Set of tasks |
**A)** Reproduce the stretch of the article on the Epilepsy Monitoring Unit from "By JW Huckfeldt, Public" through "effective medical treatment.".
**B)** According to the article on the Epilepsy Monitoring Unit, when did Charleston VAMC activate its first EMU?
**C)** Write the next part of the article on the Epilepsy Monitoring Unit, picking up after its final sentence.

Passage to read |
<<<<

Neurology section debuts Epilepsy Monitoring Unit

Neurology, EMU, and Stroke Program Coordinator Elizabeth Aprile, RN, is pictured in the Epilepsy Monitoring Unit.

Neurology, EMU, and Stroke Program Coordinator Elizabeth Aprile, RN, helps Veterans who suffer from seizures find answers and relief. Photo by James Arrowood

By JW Huckfeldt, Public Affairs Specialist Trainee
Monday, March 6, 2017

New technology at the Ralph H. Johnson VA Medical Center enables its neurology team to “seize the moment,” helping Veterans who suffer from debilitating seizures.

Charleston VAMC activated its first Epilepsy Monitoring Unit (EMU) on 3B North in September 2016. The EMU helps the neurology team monitor seizures when they happen. The unit provides continuous tracking on video and electroencephalography (VEEG) to discover the type of seizures a Veteran may be suffering from. Seizures can be due to epilepsy, psychogenic non-epileptic events or cardiac arrhythmias. VEEG monitoring locates where the epileptic seizure takes place in the brain, providing epileptologists with more accurate information, which can lead to more effective medical treatment.

>>>>

Dataset |
<<<<

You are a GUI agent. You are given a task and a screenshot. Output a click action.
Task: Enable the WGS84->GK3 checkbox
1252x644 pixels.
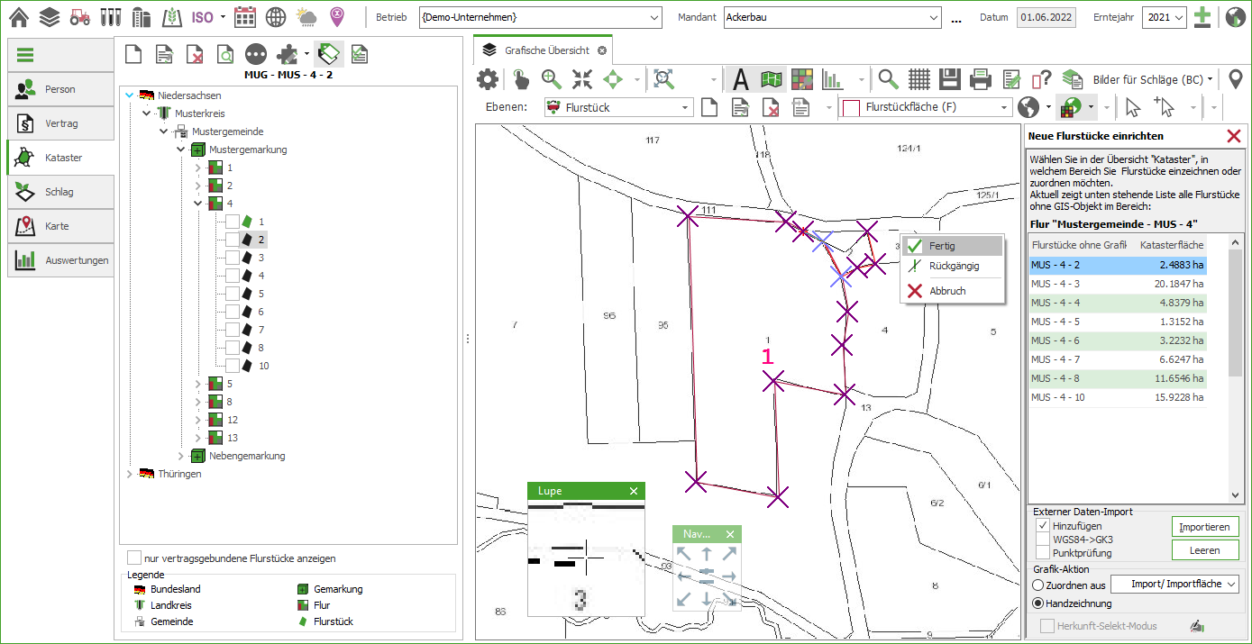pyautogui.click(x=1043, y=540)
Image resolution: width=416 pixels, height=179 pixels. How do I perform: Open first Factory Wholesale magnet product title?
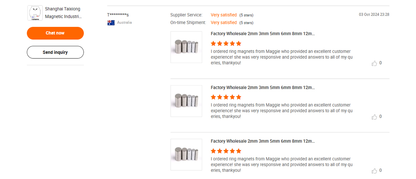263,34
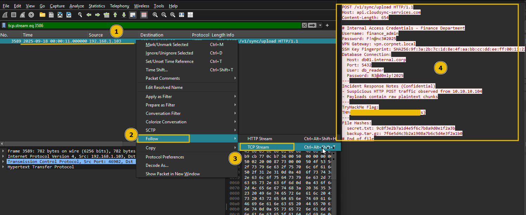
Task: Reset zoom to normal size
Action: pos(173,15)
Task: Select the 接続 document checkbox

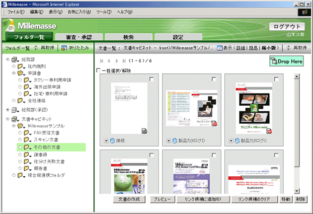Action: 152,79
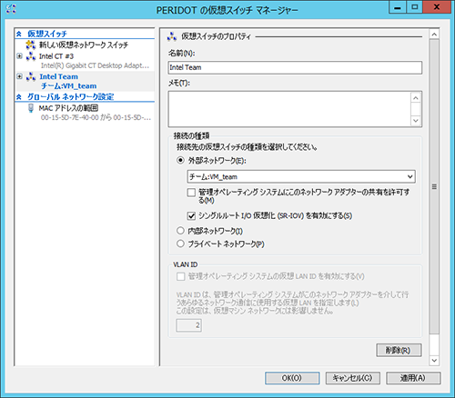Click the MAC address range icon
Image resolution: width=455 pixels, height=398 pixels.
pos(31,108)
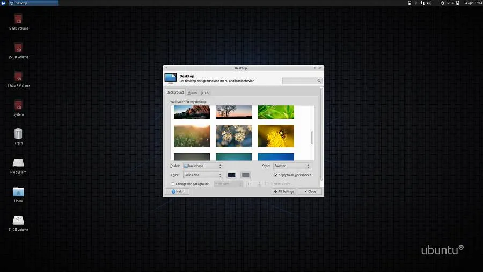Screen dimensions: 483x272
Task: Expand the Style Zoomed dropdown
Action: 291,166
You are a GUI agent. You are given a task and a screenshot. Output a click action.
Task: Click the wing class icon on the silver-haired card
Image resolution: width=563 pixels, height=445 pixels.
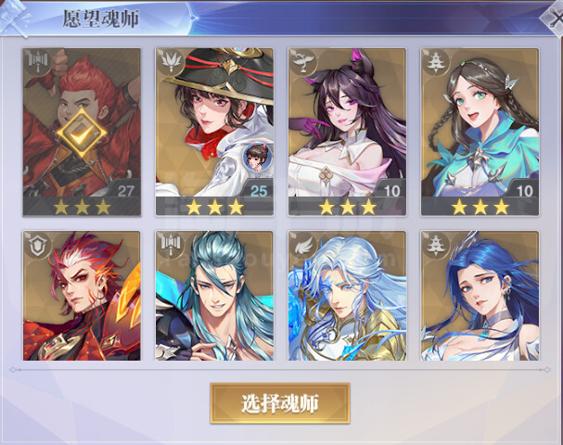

>>>>

Results for each task |
**A)**
By JW Huckfeldt, Public Affairs Specialist Trainee
Monday, March 6, 2017

New technology at the Ralph H. Johnson VA Medical Center enables its neurology team to “seize the moment,” helping Veterans who suffer from debilitating seizures.

Charleston VAMC activated its first Epilepsy Monitoring Unit (EMU) on 3B North in September 2016. The EMU helps the neurology team monitor seizures when they happen. The unit provides continuous tracking on video and electroencephalography (VEEG) to discover the type of seizures a Veteran may be suffering from. Seizures can be due to epilepsy, psychogenic non-epileptic events or cardiac arrhythmias. VEEG monitoring locates where the epileptic seizure takes place in the brain, providing epileptologists with more accurate information, which can lead to more effective medical treatment.

**B)** In September 2016.

**C)**
“Neurology is continuing to grow and expand, allowing us to provide this critical service to our Veterans who may not be able to receive EMU treatment elsewhere,” said Neurology, EMU, and Stroke Program Coordinator Elizabeth Aprile, RN. “The EMU provides greater accuracy which will lead to changes to improve treatment in more than 50 percent of patients that we monitor.”

Veterans who receive EMU VEEG monitoring stay in the hospital in a specially-equipped patient room for three to five days to monitor their heart and other vital signs. There is equipment at the nursing station for staff to continuously monitor the Veteran’s progress and quickly respond when a seizure takes place. Charleston VAMC will typically have a support person stay with the Veteran during their treatment.

The EMU gives Veteran’s prone to seizures a chance to get a better understanding of their condition and a chance to possibly increase their quality of life.